Problem
Below are the records. Retype exactly the lines between the lines holding "salepage (22, 809)" and "อาหารโรคไต (28, 1546)", inclusive.

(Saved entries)
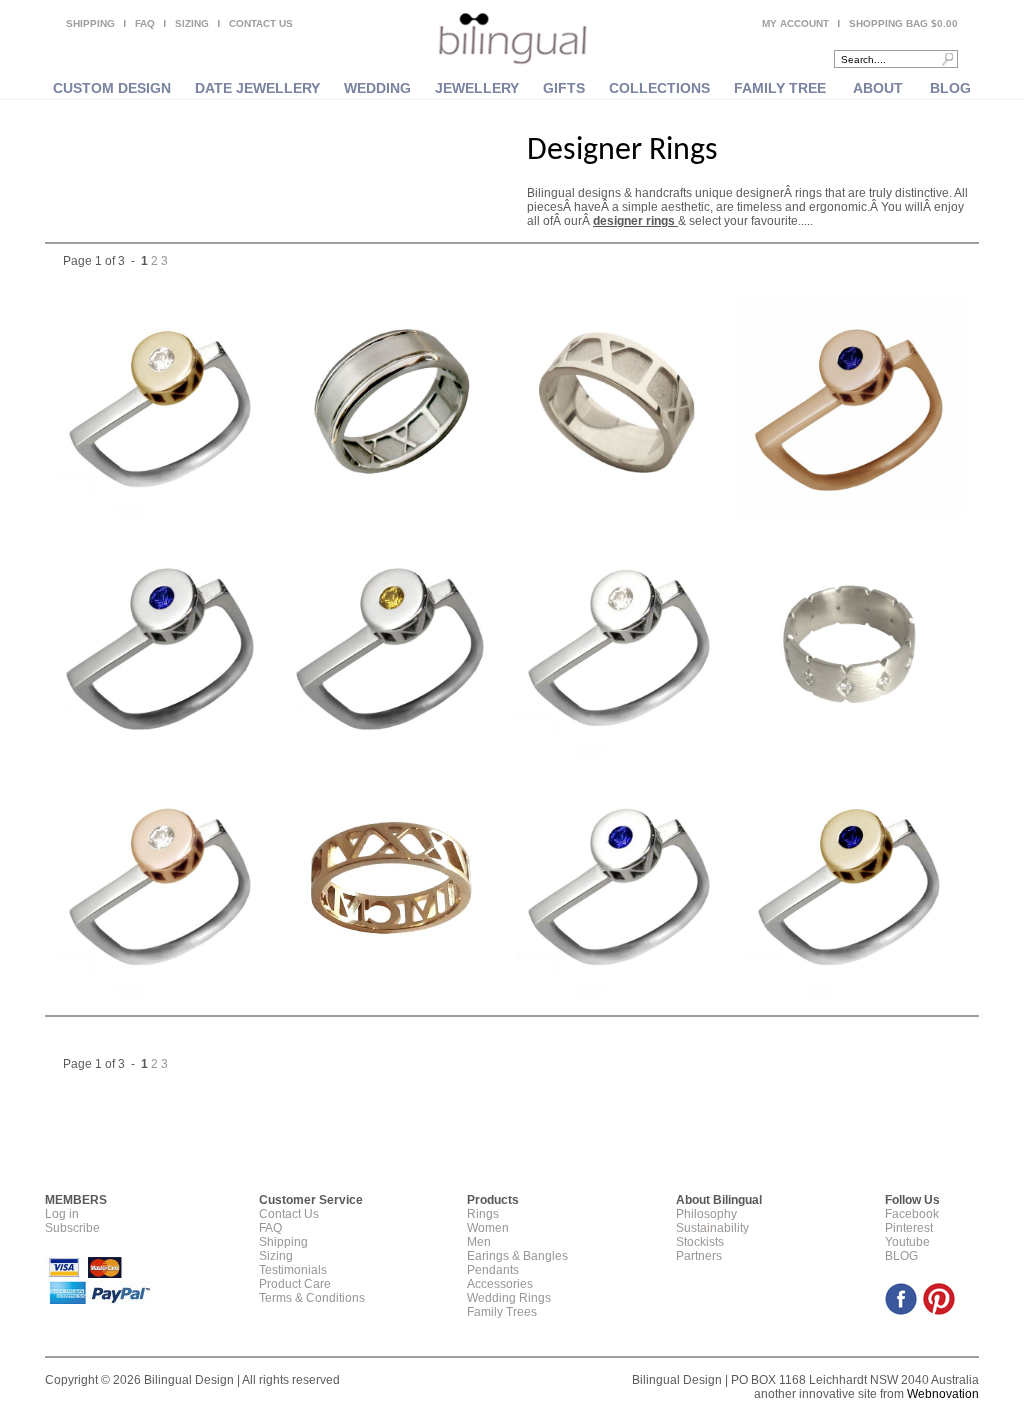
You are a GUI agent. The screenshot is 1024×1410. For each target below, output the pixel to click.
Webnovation (943, 1394)
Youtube (907, 1242)
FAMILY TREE (780, 88)
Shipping (283, 1242)
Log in (62, 1214)
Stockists (700, 1242)
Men (479, 1242)
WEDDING (377, 88)
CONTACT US (261, 23)
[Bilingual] (512, 40)
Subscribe (72, 1228)
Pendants (493, 1270)
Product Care (295, 1284)
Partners (699, 1256)
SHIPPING (90, 23)
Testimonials (293, 1270)
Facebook (912, 1214)
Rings (483, 1214)
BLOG (950, 88)
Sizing (276, 1256)
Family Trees (502, 1312)
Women (488, 1228)
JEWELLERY (477, 88)
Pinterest (909, 1228)
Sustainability (712, 1228)
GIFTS (564, 88)
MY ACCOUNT (795, 23)
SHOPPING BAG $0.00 (903, 23)
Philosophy (706, 1214)
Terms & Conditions (312, 1298)
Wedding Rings (509, 1298)
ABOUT (878, 88)
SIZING (192, 23)
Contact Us (289, 1214)
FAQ (145, 23)
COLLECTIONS (659, 88)
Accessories (500, 1284)
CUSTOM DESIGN (112, 88)
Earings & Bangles (517, 1256)
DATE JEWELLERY (257, 88)
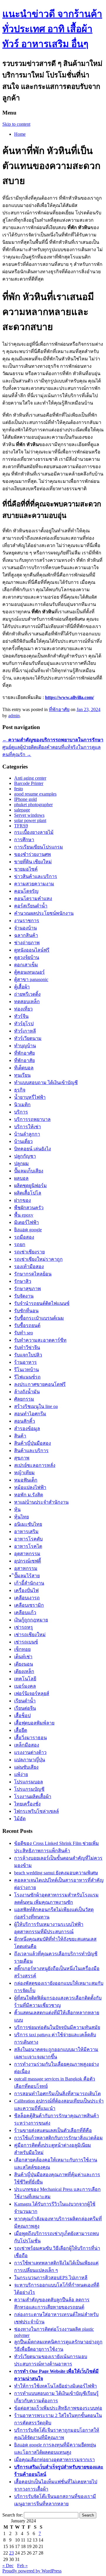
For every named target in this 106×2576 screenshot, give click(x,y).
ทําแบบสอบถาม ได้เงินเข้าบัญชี (46, 1082)
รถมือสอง (24, 1237)
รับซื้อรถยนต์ (27, 1325)
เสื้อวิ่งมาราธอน (30, 1737)
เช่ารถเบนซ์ (26, 1641)
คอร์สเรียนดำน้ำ (30, 905)
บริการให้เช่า (27, 1126)
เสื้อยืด (20, 1730)
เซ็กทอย (22, 1649)
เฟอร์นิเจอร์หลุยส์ (31, 1693)
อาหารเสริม (26, 1531)
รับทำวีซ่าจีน (27, 1347)
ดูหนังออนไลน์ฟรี (31, 949)
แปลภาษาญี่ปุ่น (29, 1759)
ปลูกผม (21, 1163)
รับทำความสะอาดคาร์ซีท (40, 1340)
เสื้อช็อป (22, 1715)
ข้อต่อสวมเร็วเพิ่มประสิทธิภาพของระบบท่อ (58, 2408)
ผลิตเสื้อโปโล (27, 1192)
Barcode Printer (28, 783)
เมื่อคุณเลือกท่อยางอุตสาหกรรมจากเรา (54, 2459)
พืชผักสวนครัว (29, 1207)
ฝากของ (22, 1200)
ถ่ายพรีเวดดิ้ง (27, 994)
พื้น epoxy (23, 1214)
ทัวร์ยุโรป (24, 1023)
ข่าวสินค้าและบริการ (35, 876)
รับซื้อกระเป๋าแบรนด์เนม (39, 1318)
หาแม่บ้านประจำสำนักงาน (41, 1502)
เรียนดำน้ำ (25, 1700)
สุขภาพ (21, 1457)
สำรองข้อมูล (27, 1428)
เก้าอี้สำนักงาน (29, 1583)
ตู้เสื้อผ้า (22, 986)
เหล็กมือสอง (26, 1744)
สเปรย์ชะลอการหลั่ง (34, 1465)
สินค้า (20, 1435)
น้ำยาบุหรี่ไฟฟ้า (30, 1097)
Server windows (29, 815)
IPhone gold (25, 799)
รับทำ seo (23, 1332)
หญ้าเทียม (24, 1472)
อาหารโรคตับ (28, 1538)
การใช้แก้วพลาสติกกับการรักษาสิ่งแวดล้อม (58, 2137)
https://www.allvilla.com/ (69, 697)
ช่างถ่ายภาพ (27, 942)
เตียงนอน (23, 1663)
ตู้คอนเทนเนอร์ (29, 972)
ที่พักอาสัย (24, 1060)
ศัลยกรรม (24, 1399)
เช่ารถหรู (23, 1627)
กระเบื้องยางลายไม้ (34, 832)
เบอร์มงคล (25, 1686)
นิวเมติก (22, 1104)
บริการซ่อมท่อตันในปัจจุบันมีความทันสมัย (57, 2027)
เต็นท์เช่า (23, 1656)
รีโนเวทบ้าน (26, 1369)
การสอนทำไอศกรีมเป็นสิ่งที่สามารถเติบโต (57, 2093)
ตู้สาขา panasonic (31, 979)
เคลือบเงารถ (27, 1597)
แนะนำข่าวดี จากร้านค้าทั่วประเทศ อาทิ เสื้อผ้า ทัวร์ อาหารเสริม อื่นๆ (52, 29)
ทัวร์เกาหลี (25, 1030)
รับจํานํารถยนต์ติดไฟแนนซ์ (41, 1303)
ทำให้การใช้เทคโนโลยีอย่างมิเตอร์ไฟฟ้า (55, 2385)
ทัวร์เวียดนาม (28, 1038)
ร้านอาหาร (25, 1362)
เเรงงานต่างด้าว (30, 1752)
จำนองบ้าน (25, 927)
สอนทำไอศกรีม (30, 1413)
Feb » (22, 2565)
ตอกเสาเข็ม (26, 964)
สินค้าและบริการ (31, 1450)
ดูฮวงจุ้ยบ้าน (26, 957)
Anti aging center (30, 778)
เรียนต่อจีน (25, 1708)
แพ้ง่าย (21, 1774)
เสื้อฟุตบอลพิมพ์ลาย (34, 1722)
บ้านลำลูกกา (27, 1134)
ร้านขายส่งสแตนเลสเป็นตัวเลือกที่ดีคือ (53, 2130)
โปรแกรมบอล (28, 1781)
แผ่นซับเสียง (26, 1767)
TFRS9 (21, 825)
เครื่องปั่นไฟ (26, 1590)
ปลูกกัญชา (25, 1156)
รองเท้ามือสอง (29, 1266)
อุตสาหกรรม (27, 1553)
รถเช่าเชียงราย (29, 1251)
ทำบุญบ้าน (25, 1045)
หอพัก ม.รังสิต (28, 1494)
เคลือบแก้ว (25, 1612)
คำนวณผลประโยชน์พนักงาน (44, 913)
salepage (22, 809)
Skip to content (16, 124)
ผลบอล (21, 1178)
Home (20, 134)
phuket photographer (33, 804)
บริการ (21, 1111)
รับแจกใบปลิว (28, 1354)
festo (18, 788)
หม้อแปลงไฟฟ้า (30, 1487)
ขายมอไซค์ (26, 869)
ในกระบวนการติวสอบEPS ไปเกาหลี (50, 2277)
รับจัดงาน (24, 1295)
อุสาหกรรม (25, 1568)
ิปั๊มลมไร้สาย (27, 1575)
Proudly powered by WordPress (32, 2570)
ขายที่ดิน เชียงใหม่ (33, 861)
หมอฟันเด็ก (25, 1479)
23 (11, 2552)
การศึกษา (24, 839)
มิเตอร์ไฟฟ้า (26, 1222)
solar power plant (30, 820)
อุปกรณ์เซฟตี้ (27, 1560)
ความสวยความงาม (34, 883)
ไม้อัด (20, 1818)
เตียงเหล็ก (24, 1671)
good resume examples (35, 793)
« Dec (8, 2565)
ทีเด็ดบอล (24, 1067)
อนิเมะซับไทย (28, 1524)
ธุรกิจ (19, 1089)
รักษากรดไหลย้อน (33, 1273)
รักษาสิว (22, 1281)
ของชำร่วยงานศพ (32, 854)
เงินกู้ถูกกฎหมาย (31, 1619)
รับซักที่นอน (26, 1310)
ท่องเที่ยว (23, 1008)
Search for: (12, 2514)
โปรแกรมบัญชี (29, 1789)
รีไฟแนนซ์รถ (27, 1376)
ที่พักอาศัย (59, 709)
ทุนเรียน (22, 1075)
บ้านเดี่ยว (23, 1141)
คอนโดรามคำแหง (33, 898)
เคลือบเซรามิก (29, 1605)
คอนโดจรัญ (26, 891)
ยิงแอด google (28, 1229)
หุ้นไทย (21, 1516)
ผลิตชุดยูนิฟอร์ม (30, 1185)
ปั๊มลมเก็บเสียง (28, 1170)
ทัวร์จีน (21, 1016)
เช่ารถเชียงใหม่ (30, 1634)
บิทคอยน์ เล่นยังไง (32, 1148)
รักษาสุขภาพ (27, 1288)
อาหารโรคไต (28, 1546)
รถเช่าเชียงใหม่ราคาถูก (38, 1259)
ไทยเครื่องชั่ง (27, 1803)
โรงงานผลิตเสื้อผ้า (32, 1796)
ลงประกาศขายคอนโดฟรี (40, 1384)
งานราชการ (26, 920)
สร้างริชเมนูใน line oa (36, 1406)
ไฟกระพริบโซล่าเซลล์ (36, 1811)
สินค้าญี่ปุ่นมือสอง (32, 1443)
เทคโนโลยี (25, 1678)
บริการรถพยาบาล (32, 1119)
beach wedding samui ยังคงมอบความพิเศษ (56, 1872)
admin (14, 715)
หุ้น (17, 1509)
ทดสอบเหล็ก (27, 1001)
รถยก (19, 1244)
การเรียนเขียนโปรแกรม (38, 846)
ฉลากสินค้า (26, 935)
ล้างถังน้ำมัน (27, 1391)
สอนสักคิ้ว (24, 1421)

Result for this task
salepage (22, 809)
Skip to content (16, 124)
ผลบอล (21, 1178)
Home (20, 134)
phuket photographer (33, 804)
บริการ (21, 1111)
รับแจกใบปลิว (28, 1354)
festo (18, 788)
หม้อแปลงไฟฟ้า (30, 1487)
ขายมอไซค์ (26, 869)
ในกระบวนการติวสอบEPS ไปเกาหลี (50, 2277)
รับจัดงาน (24, 1295)
อุสาหกรรม (25, 1568)
ิปั๊มลมไร้สาย (27, 1575)
Proudly powered by WordPress (32, 2570)
ขายที่ดิน เชียงใหม่ (33, 861)
หมอฟันเด็ก (25, 1479)
23 (11, 2552)
การศึกษา (24, 839)
มิเตอร์ไฟฟ้า (26, 1222)
solar power plant (30, 820)
อุปกรณ์เซฟตี้ (27, 1560)
ความสวยความงาม (34, 883)
ไม้อัด (20, 1818)
เตียงเหล็ก (24, 1671)
good resume examples (35, 793)
« Dec (8, 2565)
ทีเด็ดบอล (24, 1067)
อนิเมะซับไทย (28, 1524)
ธุรกิจ (19, 1089)
รักษากรดไหลย้อน (33, 1273)
รักษาสิว (22, 1281)
ของชำร่วยงานศพ (32, 854)
เงินกู้ถูกกฎหมาย (31, 1619)
รับซักที่นอน (26, 1310)
ท่องเที่ยว (23, 1008)
Search for: (12, 2514)
โปรแกรมบัญชี (29, 1789)
รีไฟแนนซ์รถ (27, 1376)
ที่พักอาศัย (59, 709)
ทุนเรียน (22, 1075)
บ้านเดี่ยว (23, 1141)
คอนโดรามคำแหง (33, 898)
เคลือบเซรามิก (29, 1605)
คอนโดจรัญ (26, 891)
ยิงแอด google (28, 1229)
หุ้นไทย (21, 1516)
ผลิตชุดยูนิฟอร์ม (30, 1185)
ปั๊มลมเก็บเสียง (28, 1170)
ทัวร์จีน (21, 1016)
เช่ารถเชียงใหม่ (30, 1634)
บิทคอยน์ เล่นยังไง (32, 1148)
รักษาสุขภาพ (27, 1288)
อาหารโรคไต (28, 1546)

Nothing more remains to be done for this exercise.